Berolina Stralau
- Full name: Friedrichshaner Sportverein Berolina Stralau 01 e.V.
- Founded: 1901
- Ground: Lasker-Sportplatz
- Capacity: 4000
- Manager: Bengt Demant
- League: Landesliga Berlin Staffel 2 (VII)
- 2018–19: Berlin-Liga (VI), 18th ↓
- Website: http://www.berolina-stralau.de
| Home colours | Away colours |

= FSV Berolina Stralau =

German football club

Friedrichshaner SV Berolina Stralau 01 is a German association football club from the city of Berlin. It is the successor to Berolina Berlin which was formed 1 July 1901 as Berliner Fußball-Club Libertas-Südost Berlin.

==Berolina Berlin==
Libertas played in the Märkische Fußball-Bund, an early Berlin-based league active from 1901 to 1911. They adopted the name Berliner Sport-Club Berolina in 1909 and became part of the Oberliga Berlin (I) in 1913. Generally a lower table side, the club's best results came as a 3rd-place finish in the MFB in 1910 and a 2nd place Oberliga finish in 1918.

The team joined the Berliner Turnerkooperation in 1918 as that club's football department and maintained its identity as Fußballabteilung Berolina der BT. They became independent again sometime in 1923. On 12 May 1926, Berolina merged with Lichtenburger Sportclub 01 to form Berolina-Lichtenburger SC 01. The Lichtenburg side was the product of 22 August 1919 union between Lichtenburger Sport-Club 02 and Lichtenburger Sport-Club Frisch-Auf.

In 1933, German football was reorganized under the Third Reich into 16 top-flight regional divisions. Although Berolina never managed to qualify for play in the Gauliga Berlin-Brandenburg (I), they did advance to the first knock out round of the 1935 Tschammerspokal, predecessor to today's DFB-Pokal with victories over SC Victoria Hamburg and Vorwärts-Rasensport Gleiwitz before being eliminated 1:5 by Berlin FC Hanau 93.

==WWII and postwar play in East Germany==
Towards the end of World War II, SC became part of the wartime side Kriegspielgemeinde Berolina/Stalau Berlin alongside partner Sportverein Stralau. Following the conflict occupying Allied authorities dissolved most organizations in the country, including football and sports clubs, as part of the process of de-Nazification. Many clubs were soon reestablished and the former membership of Berolina was reorganized as Sportgruppe Stralau. Located in the Soviet-occupied eastern part of the country the team became part of the separate football competition that emerged in East Germany.
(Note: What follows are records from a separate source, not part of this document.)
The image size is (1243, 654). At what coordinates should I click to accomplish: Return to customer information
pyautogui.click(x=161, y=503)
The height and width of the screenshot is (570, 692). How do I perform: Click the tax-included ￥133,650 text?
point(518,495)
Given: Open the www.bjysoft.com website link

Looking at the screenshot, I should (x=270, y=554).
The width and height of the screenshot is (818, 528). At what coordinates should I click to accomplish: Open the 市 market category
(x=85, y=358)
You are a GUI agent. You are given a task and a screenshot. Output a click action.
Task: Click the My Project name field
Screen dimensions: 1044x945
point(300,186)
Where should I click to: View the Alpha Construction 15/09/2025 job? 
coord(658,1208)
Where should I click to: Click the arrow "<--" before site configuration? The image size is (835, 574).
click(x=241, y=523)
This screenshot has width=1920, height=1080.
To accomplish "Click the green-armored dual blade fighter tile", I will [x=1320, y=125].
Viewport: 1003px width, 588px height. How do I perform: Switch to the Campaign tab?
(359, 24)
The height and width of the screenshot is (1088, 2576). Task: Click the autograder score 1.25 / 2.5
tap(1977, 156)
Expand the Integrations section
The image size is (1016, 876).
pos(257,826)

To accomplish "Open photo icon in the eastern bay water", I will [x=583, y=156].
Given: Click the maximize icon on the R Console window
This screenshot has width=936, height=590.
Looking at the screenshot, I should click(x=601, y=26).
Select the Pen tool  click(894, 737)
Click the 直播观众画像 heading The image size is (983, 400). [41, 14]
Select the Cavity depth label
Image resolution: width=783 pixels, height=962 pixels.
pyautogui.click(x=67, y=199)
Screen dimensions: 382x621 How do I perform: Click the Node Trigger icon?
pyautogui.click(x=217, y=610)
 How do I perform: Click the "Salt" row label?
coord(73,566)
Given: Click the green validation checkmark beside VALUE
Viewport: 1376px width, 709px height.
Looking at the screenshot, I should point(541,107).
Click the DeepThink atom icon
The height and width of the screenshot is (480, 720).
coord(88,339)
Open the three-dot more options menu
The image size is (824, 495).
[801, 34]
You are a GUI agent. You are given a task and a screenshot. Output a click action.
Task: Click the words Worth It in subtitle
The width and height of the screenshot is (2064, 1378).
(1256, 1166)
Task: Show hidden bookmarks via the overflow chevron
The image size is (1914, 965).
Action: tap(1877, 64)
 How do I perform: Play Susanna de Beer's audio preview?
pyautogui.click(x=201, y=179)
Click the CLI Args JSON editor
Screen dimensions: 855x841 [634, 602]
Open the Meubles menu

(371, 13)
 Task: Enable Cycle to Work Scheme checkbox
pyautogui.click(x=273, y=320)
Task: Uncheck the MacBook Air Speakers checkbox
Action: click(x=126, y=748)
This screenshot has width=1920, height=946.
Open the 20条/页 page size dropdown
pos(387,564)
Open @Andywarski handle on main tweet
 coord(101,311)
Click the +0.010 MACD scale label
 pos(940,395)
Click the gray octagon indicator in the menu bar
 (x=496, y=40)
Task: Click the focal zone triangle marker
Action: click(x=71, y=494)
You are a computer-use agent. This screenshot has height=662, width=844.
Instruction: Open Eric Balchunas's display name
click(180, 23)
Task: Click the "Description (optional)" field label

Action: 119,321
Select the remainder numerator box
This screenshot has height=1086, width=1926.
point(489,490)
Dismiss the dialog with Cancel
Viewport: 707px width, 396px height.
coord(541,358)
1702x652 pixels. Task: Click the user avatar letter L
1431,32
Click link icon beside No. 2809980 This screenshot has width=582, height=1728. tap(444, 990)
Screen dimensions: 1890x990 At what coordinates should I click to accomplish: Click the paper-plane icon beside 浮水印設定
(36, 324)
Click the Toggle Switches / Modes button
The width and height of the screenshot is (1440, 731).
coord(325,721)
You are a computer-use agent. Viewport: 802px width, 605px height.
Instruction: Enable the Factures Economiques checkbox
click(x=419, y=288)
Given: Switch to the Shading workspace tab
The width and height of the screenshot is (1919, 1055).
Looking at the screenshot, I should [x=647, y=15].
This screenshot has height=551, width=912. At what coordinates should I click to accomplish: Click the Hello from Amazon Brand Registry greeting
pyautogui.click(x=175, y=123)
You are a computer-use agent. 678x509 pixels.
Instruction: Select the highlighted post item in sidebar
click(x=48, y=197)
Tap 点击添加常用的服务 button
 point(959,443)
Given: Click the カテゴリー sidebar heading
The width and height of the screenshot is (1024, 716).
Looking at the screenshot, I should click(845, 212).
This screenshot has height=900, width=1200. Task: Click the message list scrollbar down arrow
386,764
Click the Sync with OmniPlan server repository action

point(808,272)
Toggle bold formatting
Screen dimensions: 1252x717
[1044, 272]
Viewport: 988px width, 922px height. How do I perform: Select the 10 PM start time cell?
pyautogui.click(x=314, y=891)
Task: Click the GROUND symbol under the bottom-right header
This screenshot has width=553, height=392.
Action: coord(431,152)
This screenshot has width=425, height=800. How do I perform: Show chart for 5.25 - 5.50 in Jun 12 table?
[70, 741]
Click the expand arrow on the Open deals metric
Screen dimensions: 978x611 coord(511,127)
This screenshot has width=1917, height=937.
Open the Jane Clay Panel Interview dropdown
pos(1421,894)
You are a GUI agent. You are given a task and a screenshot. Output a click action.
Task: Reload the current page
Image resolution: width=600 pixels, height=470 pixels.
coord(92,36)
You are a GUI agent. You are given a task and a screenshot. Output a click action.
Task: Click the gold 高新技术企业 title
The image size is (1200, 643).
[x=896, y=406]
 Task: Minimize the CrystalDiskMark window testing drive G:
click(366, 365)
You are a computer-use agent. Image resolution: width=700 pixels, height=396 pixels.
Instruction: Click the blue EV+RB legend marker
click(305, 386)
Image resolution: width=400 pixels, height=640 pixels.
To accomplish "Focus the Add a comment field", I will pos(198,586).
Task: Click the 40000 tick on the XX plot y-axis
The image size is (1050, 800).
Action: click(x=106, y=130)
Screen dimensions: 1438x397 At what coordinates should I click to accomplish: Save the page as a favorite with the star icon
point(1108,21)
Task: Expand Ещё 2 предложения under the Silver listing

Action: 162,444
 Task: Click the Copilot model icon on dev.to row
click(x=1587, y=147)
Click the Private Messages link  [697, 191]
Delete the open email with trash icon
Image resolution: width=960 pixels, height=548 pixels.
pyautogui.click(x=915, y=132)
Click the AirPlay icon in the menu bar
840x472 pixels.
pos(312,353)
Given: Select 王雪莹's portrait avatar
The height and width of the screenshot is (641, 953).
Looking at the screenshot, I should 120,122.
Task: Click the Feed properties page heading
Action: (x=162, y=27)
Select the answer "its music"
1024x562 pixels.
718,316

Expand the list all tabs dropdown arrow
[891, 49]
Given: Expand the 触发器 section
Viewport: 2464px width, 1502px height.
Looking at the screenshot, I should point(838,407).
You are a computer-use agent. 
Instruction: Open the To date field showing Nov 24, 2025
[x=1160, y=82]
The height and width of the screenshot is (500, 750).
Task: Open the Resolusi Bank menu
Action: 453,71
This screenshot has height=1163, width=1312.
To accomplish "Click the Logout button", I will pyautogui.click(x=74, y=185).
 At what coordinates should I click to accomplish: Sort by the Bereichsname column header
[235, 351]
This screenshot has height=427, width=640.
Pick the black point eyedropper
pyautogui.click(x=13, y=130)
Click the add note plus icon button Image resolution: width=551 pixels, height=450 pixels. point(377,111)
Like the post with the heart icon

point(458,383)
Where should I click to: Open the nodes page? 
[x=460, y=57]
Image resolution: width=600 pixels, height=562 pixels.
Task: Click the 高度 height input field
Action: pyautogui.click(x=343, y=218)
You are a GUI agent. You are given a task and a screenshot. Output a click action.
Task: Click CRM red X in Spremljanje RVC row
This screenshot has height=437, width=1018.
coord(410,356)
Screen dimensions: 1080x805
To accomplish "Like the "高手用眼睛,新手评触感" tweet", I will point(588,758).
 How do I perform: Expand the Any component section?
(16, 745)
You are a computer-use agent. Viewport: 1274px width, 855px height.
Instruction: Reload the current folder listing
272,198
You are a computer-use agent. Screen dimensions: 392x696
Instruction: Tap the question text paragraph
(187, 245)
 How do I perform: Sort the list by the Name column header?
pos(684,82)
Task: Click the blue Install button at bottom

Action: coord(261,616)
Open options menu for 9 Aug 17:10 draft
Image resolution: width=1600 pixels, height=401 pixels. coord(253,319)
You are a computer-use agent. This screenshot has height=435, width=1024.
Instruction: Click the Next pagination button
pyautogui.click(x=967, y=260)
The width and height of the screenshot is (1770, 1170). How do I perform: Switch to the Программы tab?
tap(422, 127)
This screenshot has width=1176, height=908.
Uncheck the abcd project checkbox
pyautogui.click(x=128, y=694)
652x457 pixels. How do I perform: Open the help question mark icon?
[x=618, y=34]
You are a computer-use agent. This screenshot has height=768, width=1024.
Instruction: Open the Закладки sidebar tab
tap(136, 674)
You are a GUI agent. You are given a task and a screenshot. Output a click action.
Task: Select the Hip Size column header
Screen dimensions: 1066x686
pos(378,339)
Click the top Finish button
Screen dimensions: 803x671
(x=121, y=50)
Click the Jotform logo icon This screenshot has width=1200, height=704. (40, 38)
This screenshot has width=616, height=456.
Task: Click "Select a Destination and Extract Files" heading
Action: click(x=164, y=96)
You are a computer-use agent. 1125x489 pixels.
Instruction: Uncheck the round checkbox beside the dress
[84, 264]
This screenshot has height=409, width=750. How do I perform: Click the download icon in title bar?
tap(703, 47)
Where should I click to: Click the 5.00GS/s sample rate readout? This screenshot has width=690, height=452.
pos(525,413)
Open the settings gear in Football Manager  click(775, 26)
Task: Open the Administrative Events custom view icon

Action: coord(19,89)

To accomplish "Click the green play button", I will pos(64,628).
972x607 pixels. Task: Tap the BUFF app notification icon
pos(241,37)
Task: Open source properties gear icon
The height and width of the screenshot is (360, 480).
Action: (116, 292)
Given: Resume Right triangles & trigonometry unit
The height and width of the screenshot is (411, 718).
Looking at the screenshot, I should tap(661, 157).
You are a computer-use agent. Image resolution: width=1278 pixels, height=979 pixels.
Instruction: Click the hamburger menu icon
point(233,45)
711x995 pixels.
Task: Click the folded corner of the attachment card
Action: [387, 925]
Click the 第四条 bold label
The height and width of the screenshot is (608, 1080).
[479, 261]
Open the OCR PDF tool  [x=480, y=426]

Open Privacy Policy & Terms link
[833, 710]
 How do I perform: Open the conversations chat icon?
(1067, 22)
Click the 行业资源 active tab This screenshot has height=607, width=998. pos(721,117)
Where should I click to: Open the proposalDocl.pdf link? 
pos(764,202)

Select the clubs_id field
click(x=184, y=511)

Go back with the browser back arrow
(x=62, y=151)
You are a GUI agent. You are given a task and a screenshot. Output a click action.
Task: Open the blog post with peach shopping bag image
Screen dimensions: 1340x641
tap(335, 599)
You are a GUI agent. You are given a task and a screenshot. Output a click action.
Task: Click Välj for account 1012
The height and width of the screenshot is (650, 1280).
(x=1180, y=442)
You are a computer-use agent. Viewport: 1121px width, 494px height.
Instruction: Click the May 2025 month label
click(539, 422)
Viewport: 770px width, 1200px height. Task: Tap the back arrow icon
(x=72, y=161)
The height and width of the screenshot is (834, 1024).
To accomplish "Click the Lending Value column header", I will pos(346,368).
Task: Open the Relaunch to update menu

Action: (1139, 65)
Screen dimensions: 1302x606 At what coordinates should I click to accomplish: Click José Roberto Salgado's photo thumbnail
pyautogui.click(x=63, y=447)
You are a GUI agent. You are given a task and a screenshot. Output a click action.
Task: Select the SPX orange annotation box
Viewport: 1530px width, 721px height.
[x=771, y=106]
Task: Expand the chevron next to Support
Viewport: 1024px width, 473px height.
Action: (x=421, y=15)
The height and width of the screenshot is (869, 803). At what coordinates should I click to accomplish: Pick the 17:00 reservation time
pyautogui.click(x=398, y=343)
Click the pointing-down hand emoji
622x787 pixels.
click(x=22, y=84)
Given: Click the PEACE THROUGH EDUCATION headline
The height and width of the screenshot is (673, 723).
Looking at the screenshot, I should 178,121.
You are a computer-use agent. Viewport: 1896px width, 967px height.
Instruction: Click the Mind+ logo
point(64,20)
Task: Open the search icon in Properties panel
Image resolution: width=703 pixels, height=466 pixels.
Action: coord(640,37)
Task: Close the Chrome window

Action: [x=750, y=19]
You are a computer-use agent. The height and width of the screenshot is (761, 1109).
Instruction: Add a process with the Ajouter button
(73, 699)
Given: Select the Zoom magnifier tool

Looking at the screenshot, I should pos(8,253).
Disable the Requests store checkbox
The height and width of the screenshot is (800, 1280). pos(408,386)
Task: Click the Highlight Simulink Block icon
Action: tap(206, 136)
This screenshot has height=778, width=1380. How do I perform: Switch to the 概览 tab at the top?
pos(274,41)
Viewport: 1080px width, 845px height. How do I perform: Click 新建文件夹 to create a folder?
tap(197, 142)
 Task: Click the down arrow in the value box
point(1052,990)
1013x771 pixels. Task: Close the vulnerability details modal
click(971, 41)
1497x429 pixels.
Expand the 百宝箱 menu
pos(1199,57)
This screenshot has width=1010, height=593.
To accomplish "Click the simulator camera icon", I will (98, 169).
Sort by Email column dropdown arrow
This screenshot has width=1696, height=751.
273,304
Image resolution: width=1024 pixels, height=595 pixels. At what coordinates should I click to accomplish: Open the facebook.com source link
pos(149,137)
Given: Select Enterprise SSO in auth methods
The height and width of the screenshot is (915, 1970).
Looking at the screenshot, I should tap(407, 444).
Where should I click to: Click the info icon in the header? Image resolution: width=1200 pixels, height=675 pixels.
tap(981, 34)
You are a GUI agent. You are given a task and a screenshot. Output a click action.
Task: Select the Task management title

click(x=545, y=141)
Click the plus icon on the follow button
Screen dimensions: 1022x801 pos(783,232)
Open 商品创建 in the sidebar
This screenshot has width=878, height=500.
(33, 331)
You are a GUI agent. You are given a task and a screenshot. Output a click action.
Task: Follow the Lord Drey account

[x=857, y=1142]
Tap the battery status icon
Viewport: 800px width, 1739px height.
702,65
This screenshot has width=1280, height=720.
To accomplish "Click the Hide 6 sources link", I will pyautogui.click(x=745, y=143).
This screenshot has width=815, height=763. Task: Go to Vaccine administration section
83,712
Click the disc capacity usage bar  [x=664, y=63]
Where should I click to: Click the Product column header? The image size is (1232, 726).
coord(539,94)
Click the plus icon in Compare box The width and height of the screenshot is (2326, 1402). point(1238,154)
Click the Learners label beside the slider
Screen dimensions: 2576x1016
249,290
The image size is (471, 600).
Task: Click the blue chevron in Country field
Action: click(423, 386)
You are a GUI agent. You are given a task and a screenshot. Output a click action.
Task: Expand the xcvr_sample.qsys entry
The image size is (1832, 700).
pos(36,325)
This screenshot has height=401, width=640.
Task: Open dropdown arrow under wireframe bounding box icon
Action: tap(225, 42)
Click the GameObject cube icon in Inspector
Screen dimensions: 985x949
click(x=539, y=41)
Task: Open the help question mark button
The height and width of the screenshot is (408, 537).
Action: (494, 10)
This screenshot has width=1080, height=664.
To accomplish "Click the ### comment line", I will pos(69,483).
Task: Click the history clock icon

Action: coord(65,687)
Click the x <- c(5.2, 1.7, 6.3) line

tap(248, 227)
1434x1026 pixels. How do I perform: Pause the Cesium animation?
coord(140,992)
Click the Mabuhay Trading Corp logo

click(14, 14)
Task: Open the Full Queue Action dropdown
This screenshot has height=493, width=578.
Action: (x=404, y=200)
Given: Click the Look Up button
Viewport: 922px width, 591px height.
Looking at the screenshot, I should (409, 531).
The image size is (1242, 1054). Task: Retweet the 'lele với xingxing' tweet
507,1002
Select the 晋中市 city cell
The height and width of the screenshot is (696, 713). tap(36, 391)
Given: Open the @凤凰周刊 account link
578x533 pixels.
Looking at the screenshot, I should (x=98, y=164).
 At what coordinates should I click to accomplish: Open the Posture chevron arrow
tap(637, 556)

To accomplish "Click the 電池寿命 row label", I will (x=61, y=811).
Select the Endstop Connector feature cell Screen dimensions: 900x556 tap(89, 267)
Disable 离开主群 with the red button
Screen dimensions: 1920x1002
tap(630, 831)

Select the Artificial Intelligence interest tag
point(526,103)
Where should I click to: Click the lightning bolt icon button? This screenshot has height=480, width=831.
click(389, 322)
In 1948, the team took on the name SC Berolina 02 Stralau before sometime in 1949 becoming SG Berolina Stralau. The club was one of the few East Berlin sides that was able to quickly resume its pre-war identity as it was not regarded by authorities as being too bourgeois. However, these clubs were unable to benefit from the state-supported sponsorship relationships that developed between sports clubs and industry. Most, including Berolina, languished as lower division sides.

==Post unification==
On 21 August 1992 SG merged with Sportverein Eintracht Friedrichshain to create present day side Friedrichshaner SV Berolina Stralau 01. The team was part of the city district league Bezirksliga Berlin (VII) until winning promotion to the Landesliga in 2014 and eventually, for the first time ever, to the Berlin-Liga (VI) in 2018 after winning its first Landesliga title, only to be relegated after one season.